[cfe-dev] Manipulating/transforming ASTs for instrumentation
Mehmet Emre via cfe-dev
cfe-dev at lists.llvm.org
Wed May 8 16:13:42 PDT 2019
Hello,
I need to instrument C++ programs to keep track of some variables of
interest and branches taken. I tried to write a clang plugin that modifies
the AST to insert calls but the AST I generate seems to break code
generation later on. I want to work on the AST level because some of the
relationship to the source code constructs are lost when working on a later
stage of the compilation pipeline, e.g. LLVM bitcode.
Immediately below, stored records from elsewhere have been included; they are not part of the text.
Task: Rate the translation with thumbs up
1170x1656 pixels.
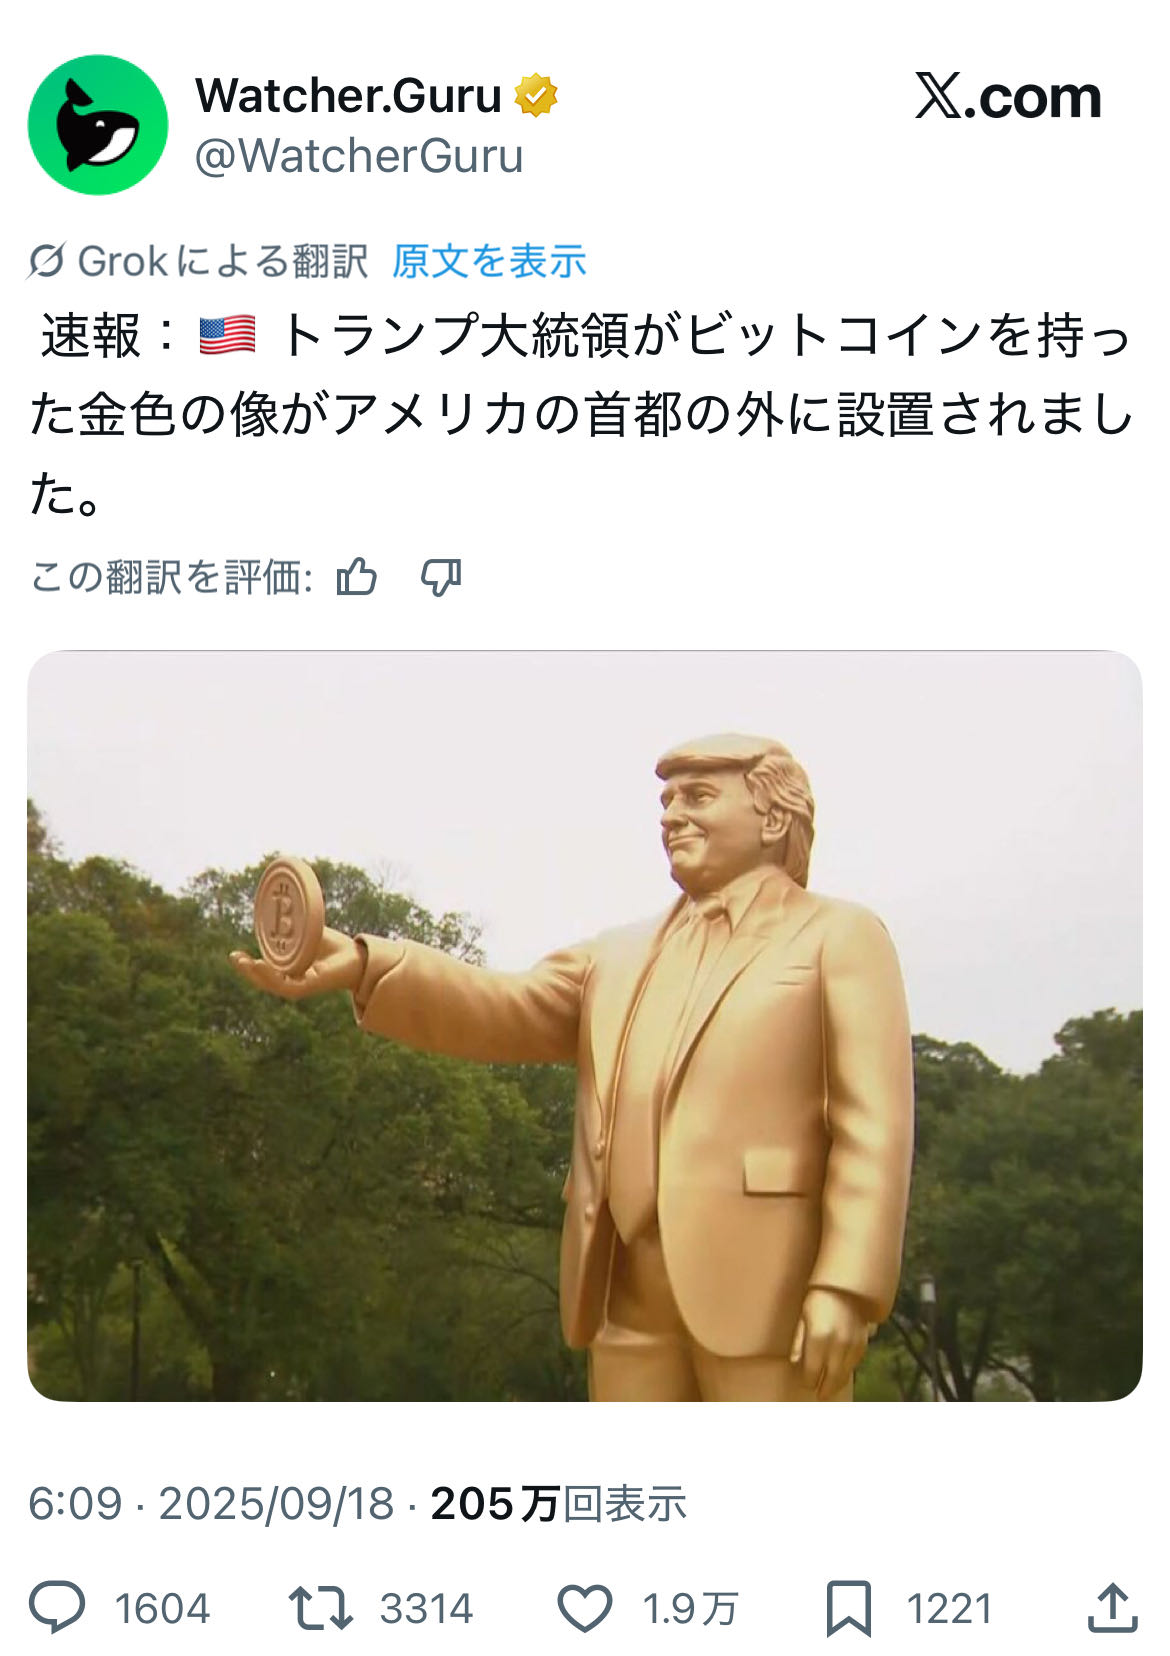Action: pyautogui.click(x=357, y=577)
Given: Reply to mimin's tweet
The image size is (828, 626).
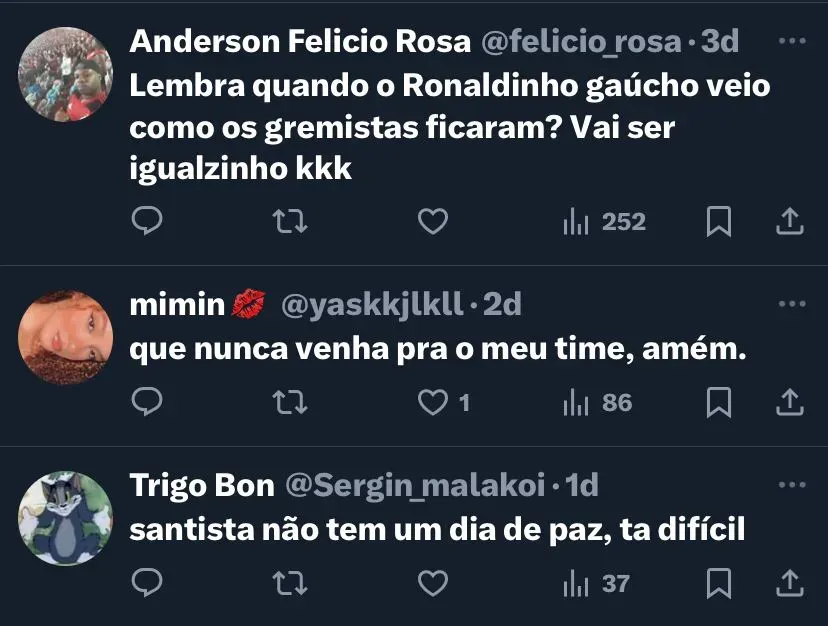Looking at the screenshot, I should 147,403.
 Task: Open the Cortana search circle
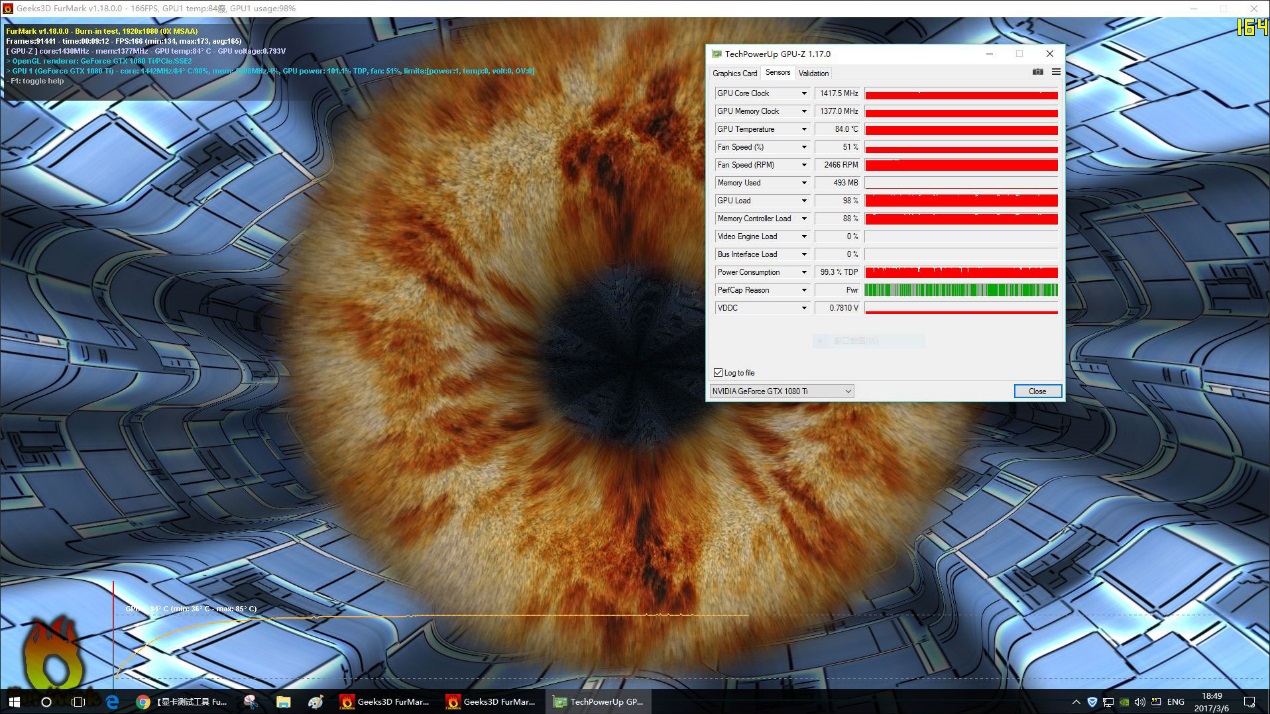point(46,702)
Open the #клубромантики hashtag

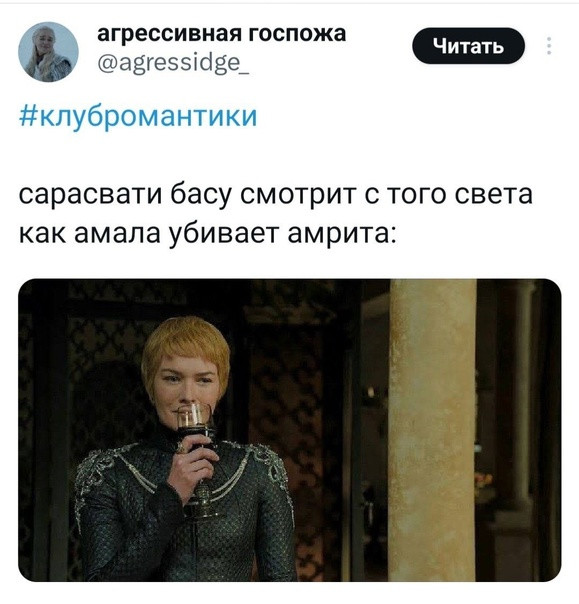138,115
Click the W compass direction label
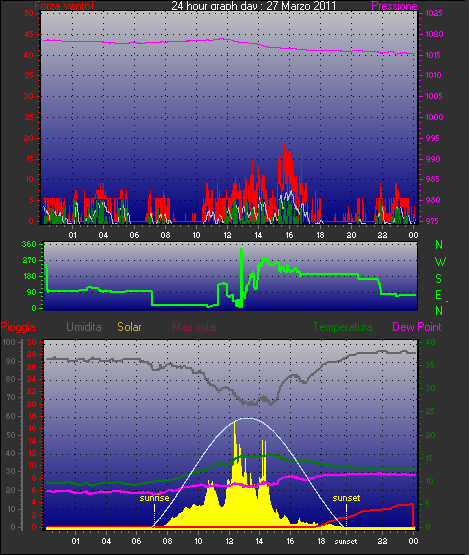This screenshot has height=555, width=469. [440, 262]
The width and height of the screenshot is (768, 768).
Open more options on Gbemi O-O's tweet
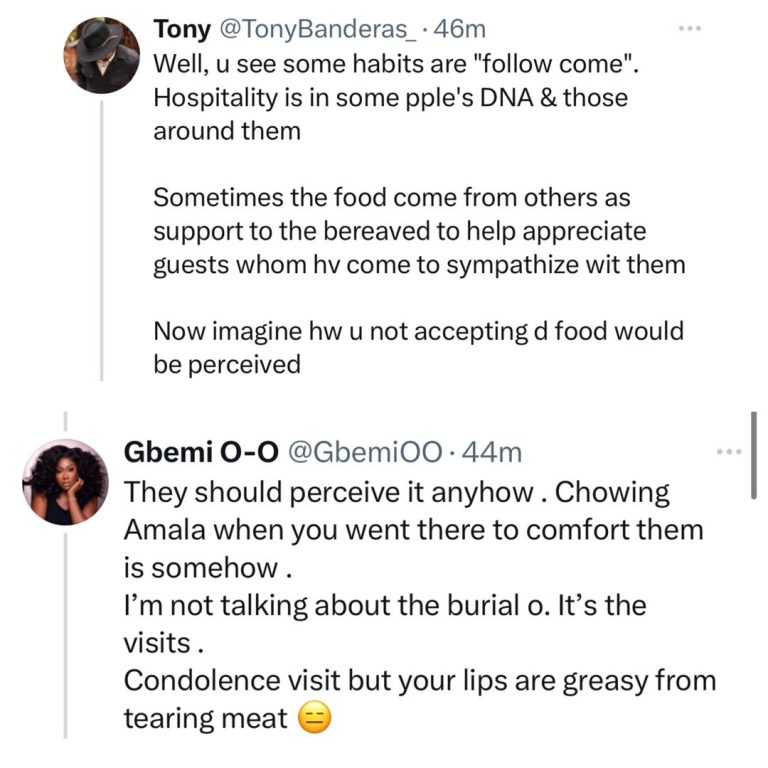(x=731, y=452)
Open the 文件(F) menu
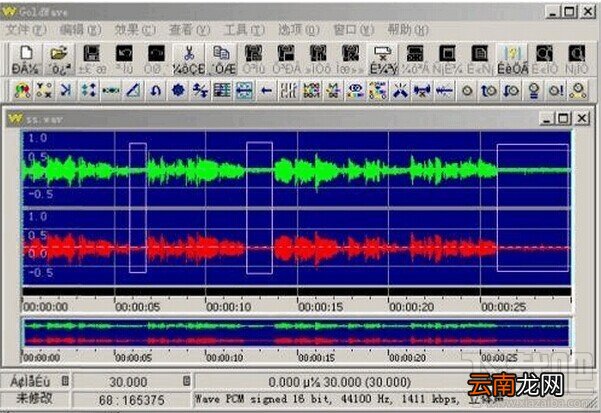This screenshot has width=601, height=413. [26, 30]
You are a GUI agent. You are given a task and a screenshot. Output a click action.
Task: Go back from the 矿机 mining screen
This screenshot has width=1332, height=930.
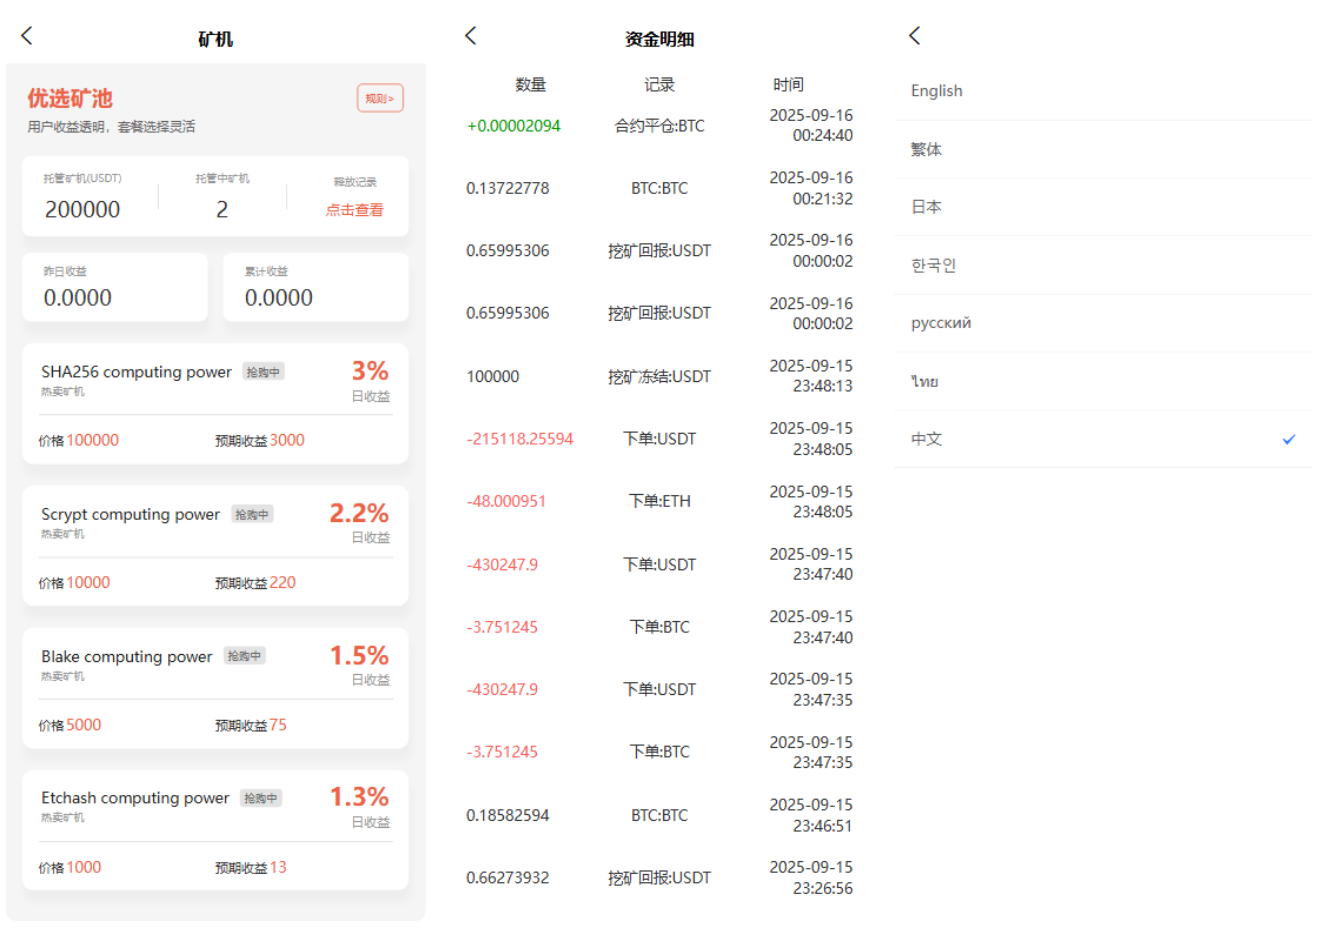(x=27, y=36)
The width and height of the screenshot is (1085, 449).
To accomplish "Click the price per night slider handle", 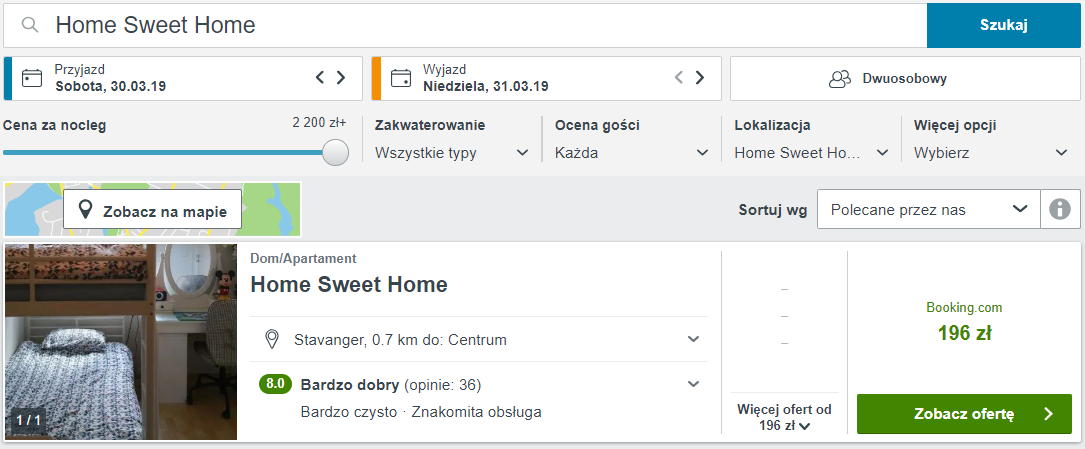I will click(336, 152).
What is the most reliable way to inspect the AST and modify the program
(e.g. to remove, add, or change some statements)? The approaches I found
are below but I couldn't figure out which would be the best option for
implementation:
- Using libtooling and Rewriter to re-write the source code. This approach
injects raw text into the program, which seemed error prone to me.
- Writing a TreeTransformer in Sema to recursively build a new AST with the
intended changes. This seems like the best option right now but it requires
modifying the compiler rather than "just writing a plugin", is that correct?
- Modifying CodeGen to emit extra/different code on program points of
interest. This seems like the Sema approach, with the difference of
creating LLVM instructions rather than AST nodes.
A code snippet showing how I am trying to manipulate the AST is below, in
case it is of any help and in case there is a way to do it with the plugin
infrastructure:
------
// Instrument the entry point of the given function
// If we are processing ReturnType f(T1 arg1, T2 arg2, ...) { ... }
// we inject the call "record_entry_of_f(arg1, arg2, ...)"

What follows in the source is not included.